Comment by smithkl42

1 hour ago

I wonder what they mean by this?

> The camera can have different ways of seeing encoded in it, including kinds of gazes that enforce social agreements about what kinds of behavior and people are considered “normal”

The phrase "kinds of gazes" strikes me as the sort of thing that's only going to make sense to people trained in a very particular and idiosyncratic flavor of ethical critique. What a normal person sees here is, "These cameras can detect if people are acting bizarre and dangerous," which is probably something most people would appreciate. In Seattle, the problem, of course, is that the streets are full of people acting bizarre and dangerous, it doesn't take a camera network to find them, and the police seem to be under strict orders not to do anything about it.

My best guess would be

[[Surveillance cameras normalize/denormalize behavior in a way that is easily biased and undemocratic.]]

It might e.g. direct the full force of law against a drunk urinating on a tree (easy to spot/classify), while tolerating vicious verbal attacks disguised by somewhat subdued body language (missing data/difficult to detect).

Letting automated surveillance systems judge people will inevitably influence our own collective judgement.

  • > tolerating vicious verbal attacks disguised by somewhat subdued body language

    Two people arguing in public, words only, is close to a legal non-event in the US. So I would hope so?

I think it's clear what it means but indeed it's formulated in a critical theory framework (see also "male gaze" in feminist theory) that makes it seem more complicated.

Yes, they take camera images and videos and there is value judgment regarding the behaviors.

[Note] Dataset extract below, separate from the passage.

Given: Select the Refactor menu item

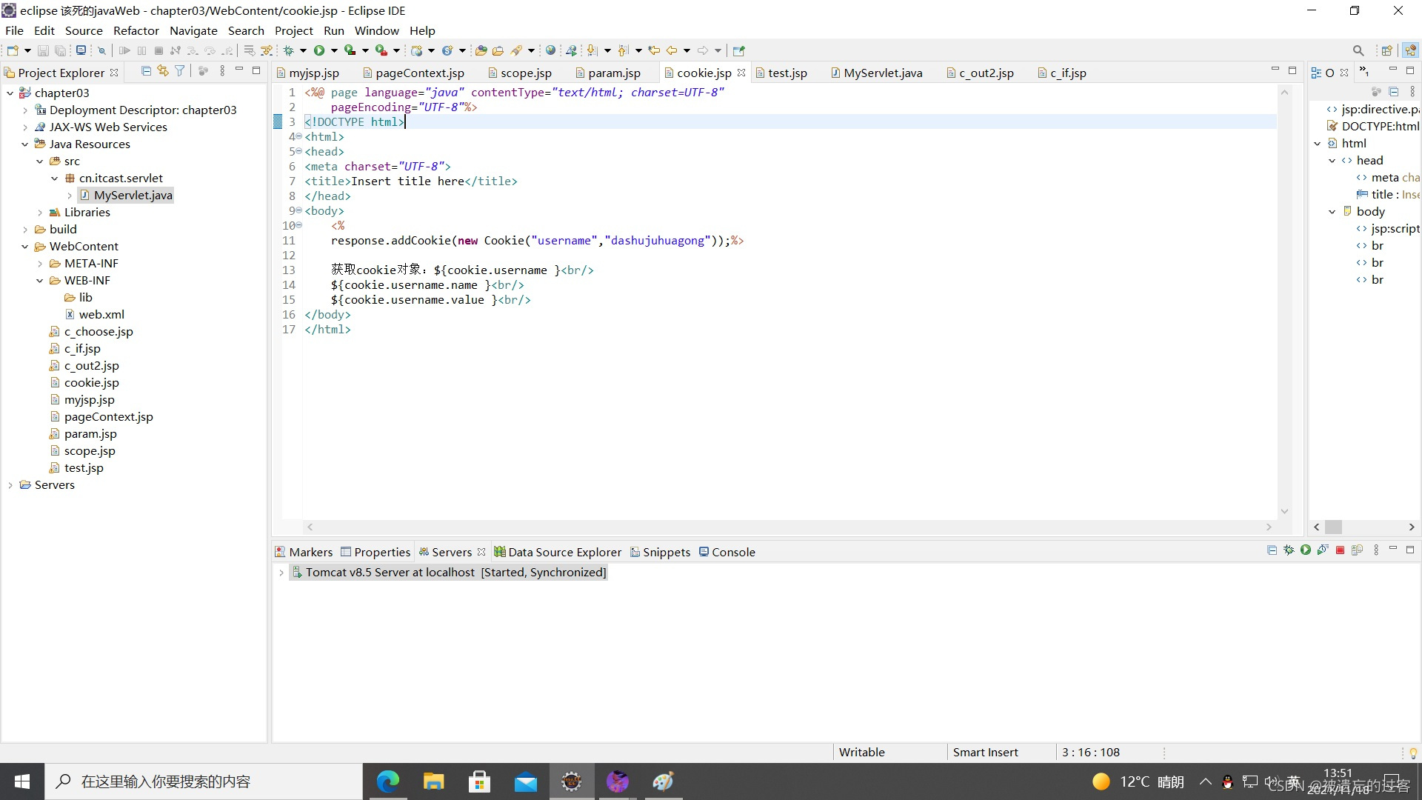Looking at the screenshot, I should [136, 30].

Reading between the lines, the authors criticize the approach of law enforcement around drug use and dealing, living on the street in tents etc.

But the language makes it sound like special academic expert language and hence automatically right and high prestige.

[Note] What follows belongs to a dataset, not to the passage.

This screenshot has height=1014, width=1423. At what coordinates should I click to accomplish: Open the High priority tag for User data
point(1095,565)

> acting bizarre and dangerous

The problem with surveillance like this becomes "who gets to decide what is bizarre and dangerous?"

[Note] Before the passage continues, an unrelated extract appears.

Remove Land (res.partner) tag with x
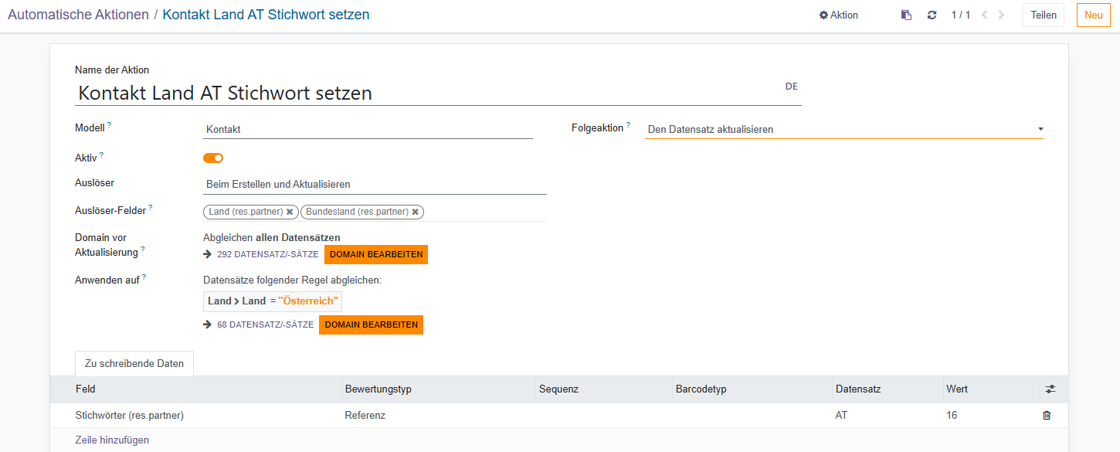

  • They could at least address that the man and woman on the street would easily identify as people who need to be put in a paddy wagon. Leave the unsure cases alone. Get the obvious ones.

What came to mind is a camera pointed at the cash register tells a very different story than the camera pointed at the ATM, or pointing from the ATM for that matter. Placement and the stories behind them offer interesting perspectives on what the observers are trying to catch or deter.

  • Do you mean trying to catch employee theft vs theft by externals? Why can't you write plainly instead of in riddles?

>> enforce social agreements about what kinds of behavior and people are considered “normal”

> What a normal person sees here

The post is talking about you.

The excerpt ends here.